The bank said it will keep the rate at near-zero until the economy is ready to handle an increase in rates, which it doesn’t expect to happen until the second half of 2022.
“Despite the downgrades and upgrades, it seems to come out in a wash for the monetary policy outlook, with the central bank continuing to signal that rates would be on hold at least until the second half of next year,” CIBC senior economist Royce Mendes wrote in a note.
The central bank also said that economic conditions have improved enough that it will reduce its weekly purchases of federal bonds to $2 billion from $3 billion.
The purchases are a stimulus measure designed to help drive down rates charged on mortgages and business loans.
In the scenario the bank laid out Wednesday, inflation runs above 3% for the rest of the year because of higher gasoline prices and service businesses raising prices as demand returns. Inflation also stays above the Bank of Canada’s two-per-cent target next year,
In a statement, the central bank said the factors pushing up inflation are likely to be short-lived, but will be closely monitored in case they become persistent or grow.

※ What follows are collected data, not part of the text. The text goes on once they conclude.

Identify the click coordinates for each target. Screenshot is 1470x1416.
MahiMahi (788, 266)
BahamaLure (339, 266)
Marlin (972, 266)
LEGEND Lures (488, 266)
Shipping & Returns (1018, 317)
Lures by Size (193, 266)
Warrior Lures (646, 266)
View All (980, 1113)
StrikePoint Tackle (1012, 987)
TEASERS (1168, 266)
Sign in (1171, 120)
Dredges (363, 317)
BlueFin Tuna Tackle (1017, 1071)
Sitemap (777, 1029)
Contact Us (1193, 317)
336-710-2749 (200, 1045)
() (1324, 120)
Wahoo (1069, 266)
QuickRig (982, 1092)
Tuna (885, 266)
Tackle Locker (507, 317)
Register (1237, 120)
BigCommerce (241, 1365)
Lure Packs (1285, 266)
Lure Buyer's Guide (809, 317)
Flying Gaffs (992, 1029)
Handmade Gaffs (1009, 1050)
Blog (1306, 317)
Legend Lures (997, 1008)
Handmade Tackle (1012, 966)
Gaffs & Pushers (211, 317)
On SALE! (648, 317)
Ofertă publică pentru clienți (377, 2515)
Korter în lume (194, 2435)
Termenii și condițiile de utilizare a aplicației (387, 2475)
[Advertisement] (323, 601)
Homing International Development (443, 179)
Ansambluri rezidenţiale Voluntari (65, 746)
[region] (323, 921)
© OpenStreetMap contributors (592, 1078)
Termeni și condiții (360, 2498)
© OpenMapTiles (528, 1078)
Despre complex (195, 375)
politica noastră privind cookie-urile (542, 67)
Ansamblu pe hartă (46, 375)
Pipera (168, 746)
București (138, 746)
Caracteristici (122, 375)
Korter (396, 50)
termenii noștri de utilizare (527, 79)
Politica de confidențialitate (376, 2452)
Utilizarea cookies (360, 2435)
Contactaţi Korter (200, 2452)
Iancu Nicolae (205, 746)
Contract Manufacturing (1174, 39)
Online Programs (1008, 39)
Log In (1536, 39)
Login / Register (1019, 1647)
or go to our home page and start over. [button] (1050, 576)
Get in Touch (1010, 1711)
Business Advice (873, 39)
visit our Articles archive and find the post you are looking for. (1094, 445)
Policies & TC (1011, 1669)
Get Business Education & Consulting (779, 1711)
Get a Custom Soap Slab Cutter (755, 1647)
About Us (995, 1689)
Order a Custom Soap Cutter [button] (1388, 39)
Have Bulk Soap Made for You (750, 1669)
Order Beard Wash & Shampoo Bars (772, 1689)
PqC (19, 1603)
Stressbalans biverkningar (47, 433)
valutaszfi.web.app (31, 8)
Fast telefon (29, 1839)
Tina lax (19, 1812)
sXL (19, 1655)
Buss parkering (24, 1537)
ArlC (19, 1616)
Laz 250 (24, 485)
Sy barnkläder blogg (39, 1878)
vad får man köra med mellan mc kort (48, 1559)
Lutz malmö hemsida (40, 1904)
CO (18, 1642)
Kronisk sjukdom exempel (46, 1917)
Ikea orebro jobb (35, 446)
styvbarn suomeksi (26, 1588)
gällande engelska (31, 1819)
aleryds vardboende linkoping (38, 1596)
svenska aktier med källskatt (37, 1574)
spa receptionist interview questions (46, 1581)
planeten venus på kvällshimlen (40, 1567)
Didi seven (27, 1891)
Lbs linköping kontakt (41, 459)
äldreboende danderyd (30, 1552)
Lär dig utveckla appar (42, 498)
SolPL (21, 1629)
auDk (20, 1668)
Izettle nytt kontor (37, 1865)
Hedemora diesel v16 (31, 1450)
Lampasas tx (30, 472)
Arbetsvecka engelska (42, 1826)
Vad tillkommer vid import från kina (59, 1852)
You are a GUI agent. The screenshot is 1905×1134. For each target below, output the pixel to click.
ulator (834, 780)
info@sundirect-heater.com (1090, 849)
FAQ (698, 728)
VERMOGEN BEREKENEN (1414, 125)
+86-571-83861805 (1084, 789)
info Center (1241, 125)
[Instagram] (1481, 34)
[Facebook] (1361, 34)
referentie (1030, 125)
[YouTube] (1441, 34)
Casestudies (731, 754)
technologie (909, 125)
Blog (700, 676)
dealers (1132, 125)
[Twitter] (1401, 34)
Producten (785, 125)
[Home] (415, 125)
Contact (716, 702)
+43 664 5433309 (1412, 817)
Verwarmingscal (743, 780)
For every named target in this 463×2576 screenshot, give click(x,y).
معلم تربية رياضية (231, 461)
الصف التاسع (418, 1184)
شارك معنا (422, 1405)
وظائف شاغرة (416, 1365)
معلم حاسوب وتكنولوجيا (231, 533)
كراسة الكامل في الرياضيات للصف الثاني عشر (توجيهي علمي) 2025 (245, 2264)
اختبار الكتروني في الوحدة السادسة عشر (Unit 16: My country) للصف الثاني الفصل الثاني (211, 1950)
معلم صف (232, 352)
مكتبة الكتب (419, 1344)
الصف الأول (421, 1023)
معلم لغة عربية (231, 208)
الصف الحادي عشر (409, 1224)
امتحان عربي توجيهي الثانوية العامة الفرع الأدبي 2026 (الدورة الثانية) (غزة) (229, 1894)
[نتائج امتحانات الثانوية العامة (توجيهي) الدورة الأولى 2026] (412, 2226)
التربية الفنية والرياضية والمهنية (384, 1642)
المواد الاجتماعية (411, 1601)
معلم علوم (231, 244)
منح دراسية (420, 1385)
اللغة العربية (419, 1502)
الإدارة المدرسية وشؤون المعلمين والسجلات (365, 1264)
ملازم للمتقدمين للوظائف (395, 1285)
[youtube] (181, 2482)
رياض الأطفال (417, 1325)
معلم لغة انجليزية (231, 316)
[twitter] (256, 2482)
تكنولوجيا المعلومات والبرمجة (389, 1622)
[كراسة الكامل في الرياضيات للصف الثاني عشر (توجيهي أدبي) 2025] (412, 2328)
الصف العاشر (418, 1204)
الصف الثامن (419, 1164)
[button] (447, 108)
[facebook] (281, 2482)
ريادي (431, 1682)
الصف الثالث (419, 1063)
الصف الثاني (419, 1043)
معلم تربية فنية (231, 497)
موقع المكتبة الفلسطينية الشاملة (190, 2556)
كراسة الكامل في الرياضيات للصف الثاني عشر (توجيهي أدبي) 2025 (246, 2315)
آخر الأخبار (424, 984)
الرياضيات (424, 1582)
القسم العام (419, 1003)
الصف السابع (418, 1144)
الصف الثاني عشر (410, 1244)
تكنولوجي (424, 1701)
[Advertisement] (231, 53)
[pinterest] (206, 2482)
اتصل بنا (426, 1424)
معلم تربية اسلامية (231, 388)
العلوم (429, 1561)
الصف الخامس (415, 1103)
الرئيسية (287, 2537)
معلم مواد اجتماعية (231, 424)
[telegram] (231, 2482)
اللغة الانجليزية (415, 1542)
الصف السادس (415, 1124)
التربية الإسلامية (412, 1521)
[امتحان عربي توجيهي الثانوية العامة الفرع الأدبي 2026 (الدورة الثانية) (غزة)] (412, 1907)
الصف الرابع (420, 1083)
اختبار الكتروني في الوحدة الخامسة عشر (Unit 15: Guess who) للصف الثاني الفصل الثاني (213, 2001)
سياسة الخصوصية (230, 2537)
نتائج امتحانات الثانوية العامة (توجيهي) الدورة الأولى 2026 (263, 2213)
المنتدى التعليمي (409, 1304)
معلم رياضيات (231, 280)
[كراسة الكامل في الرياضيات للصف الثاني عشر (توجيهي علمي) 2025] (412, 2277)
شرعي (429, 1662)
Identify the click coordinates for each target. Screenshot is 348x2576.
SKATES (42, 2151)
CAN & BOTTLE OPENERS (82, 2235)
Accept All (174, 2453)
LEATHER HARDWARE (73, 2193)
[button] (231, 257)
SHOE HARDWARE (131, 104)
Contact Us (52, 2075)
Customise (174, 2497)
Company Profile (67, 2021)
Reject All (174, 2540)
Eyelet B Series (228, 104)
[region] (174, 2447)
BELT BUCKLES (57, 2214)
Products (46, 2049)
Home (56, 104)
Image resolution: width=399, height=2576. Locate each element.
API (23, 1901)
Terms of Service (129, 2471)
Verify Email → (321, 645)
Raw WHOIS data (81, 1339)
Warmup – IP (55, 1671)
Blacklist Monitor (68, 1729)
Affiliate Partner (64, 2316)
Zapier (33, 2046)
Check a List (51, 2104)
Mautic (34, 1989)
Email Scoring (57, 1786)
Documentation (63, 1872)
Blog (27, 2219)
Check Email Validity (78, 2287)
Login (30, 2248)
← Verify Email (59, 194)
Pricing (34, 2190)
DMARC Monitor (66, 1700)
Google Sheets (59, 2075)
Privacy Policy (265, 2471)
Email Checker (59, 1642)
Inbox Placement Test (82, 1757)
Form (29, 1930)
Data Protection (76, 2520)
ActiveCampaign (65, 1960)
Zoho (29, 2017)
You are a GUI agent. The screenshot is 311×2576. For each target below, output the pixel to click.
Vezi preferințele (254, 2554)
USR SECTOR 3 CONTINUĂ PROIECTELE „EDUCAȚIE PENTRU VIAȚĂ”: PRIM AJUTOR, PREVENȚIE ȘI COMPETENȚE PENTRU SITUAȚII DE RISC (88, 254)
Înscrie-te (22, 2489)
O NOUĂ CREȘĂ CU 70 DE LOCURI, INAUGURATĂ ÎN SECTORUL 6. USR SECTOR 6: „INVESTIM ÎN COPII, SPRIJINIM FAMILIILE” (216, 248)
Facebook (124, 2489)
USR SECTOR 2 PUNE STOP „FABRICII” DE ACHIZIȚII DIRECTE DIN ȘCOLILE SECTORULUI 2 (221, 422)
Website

One reason the bank plans to let inflation run hot is because the country’s labour market needs to hire roughly 550,000 people just to reach pre-pandemic employment levels.
“Employment has once again begun to rebound, and we expect the hardest-hit segments of the labour market to post strong gains as the economy reopens.” the bank said in a statement.
“However, the pace of the recovery will vary among industries and workers, and it could take some time to hire workers with the right skills to fill jobs.”